The numbers tell a compelling story. A surprising 68% of data professionals report that understanding business requirements consumes the majority of their working hours. This misalignment isn't just about initial planning; it creates costly ripple effects throughout project life cycles:
60% of data practitioners report having to rework their tables, dashboards and data products on a regular basis because they are not meeting business needs
Getting initial project approval is consistently rated as the most time-consuming collaboration task. This constant cycle of misalignment and rework drains resources, delays project timelines, and ultimately diminishes the impact of data initiatives across the organization.
"This isn't just about wasted time," one survey respondent noted. "It's about missed opportunities and delayed value creation."
The Maintenance and Integration Treadmill
While teams should be focusing on innovation and value creation, they're trapped in a cycle of maintenance and updates. Our survey reveals that 63% of data practitioners spend more than 15-20% of their time on maintenance work, and 10% spend more than 25% of their time on maintenance–-updating schemas, managing data quality, and modifying pipelines.
Integration efforts are a particular pain point, with 42% of developers reporting that these efforts slow them down and 38% stating that integrations are the costliest part of maintaining their data infrastructure. This relentless focus on upkeep not only drains resources but also throttles the agility and productivity needed to drive meaningful business outcomes.
Moreover, 70% of respondents say they have to use more than 5-7 different tools or work with 3-5 vendors for different tasks around data quality and dashboarding. As a result, about 40% of the respondents agree that they spend more than 30% of their time jumping from one tool to another, ensuring the tools work well together. This not only wastes time, but can drive mistrust as varied tools often have different answers. As one responder said, “It just makes stakeholders lose trust in the data, because they don’t understand why there are three different answers to the same question.”
This maintenance overhead creates a double burden: not only does it consume precious resources, but it also prevents teams from focusing on strategic initiatives that could actually reduce this maintenance burden in the long term.

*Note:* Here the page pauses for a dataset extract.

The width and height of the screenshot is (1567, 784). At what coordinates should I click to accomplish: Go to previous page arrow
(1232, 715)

Access and Discovery: The Waiting Game
In an age where business moves at digital speed, data access shouldn't be a bottleneck. Yet our survey reveals a sobering reality: Business experts are looking to get access to available data immediately, but for more than 70% of respondents, access takes more than a day, and for 20%, more than five days (often when the need is over). What is also notable is that even after getting access, 65% of respondents say they need to spend more than 15-20% of their time figuring out what data should be used to implement any new data project or product.
The Impact on Innovation
The cumulative effect of these challenges creates a clear innovation deficit. When teams are:
- spending most of their time understanding requirements,
- spending days for basic data access,
- and regularly reworking completed projects…

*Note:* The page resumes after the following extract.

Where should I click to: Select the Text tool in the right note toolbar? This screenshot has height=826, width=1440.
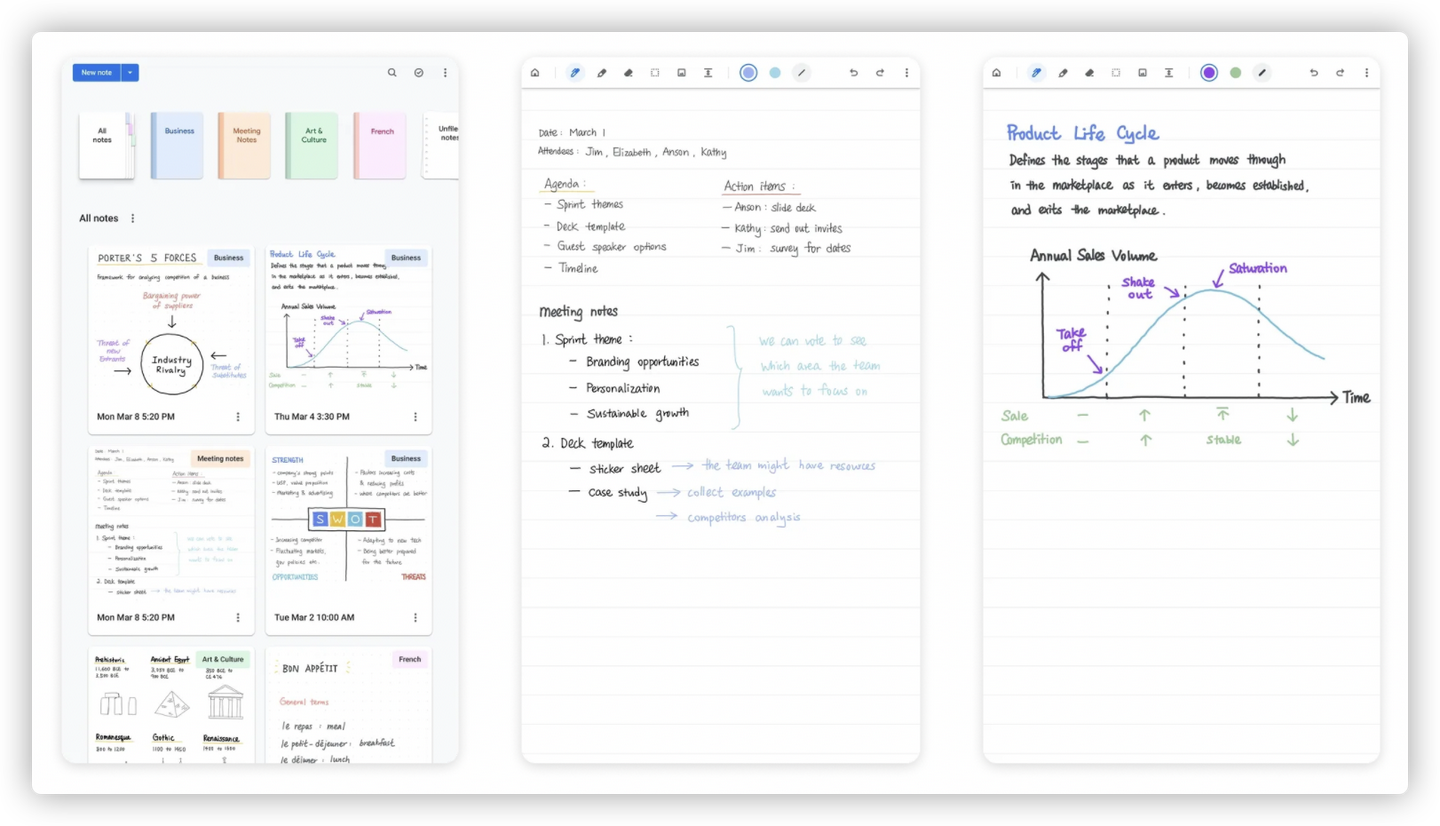1169,72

...there's precious little time left for the innovative work that could transform their organizations.
The underlying issue isn’t necessarily the amount of data or ineffective data engineers —it’s the lack of an overarching strategy for data activation. With 62% of data practitioners reporting that getting access to the right data at the right time is the most challenging in terms of effort and time spent, clearly the current “collect everything” mindset isn’t working.
Companies are discovering that storing massive amounts of data "just in case" isn't practical, especially when even data experts struggle to access what they need. A better approach is to establish focused, high-quality datasets aligned with specific business goals. By distinguishing between frequently-used data and archived information, companies can reduce resource and storage costs and drive innovation faster.
Breaking the Cycle
To break the cycle of inefficiency, imagine if data teams managed data like any other business product, more like software, with clear development stages and maintenance plans. This approach focuses on three key areas:
- Building stronger connections between technical and business teams so everyone understands what data is needed and why.
- Giving teams direct, self-service access to business-ready data they can trust and understand.
- Using automation to handle repetitive tasks and maintain data quality.
This product-focused approach can help ensure data actually delivers value to the business.
This article is based on a global survey of 232 data practitioners conducted in April-July 2024, representing organizations across 48 countries. Respondents averaged 15+ years of industry experience.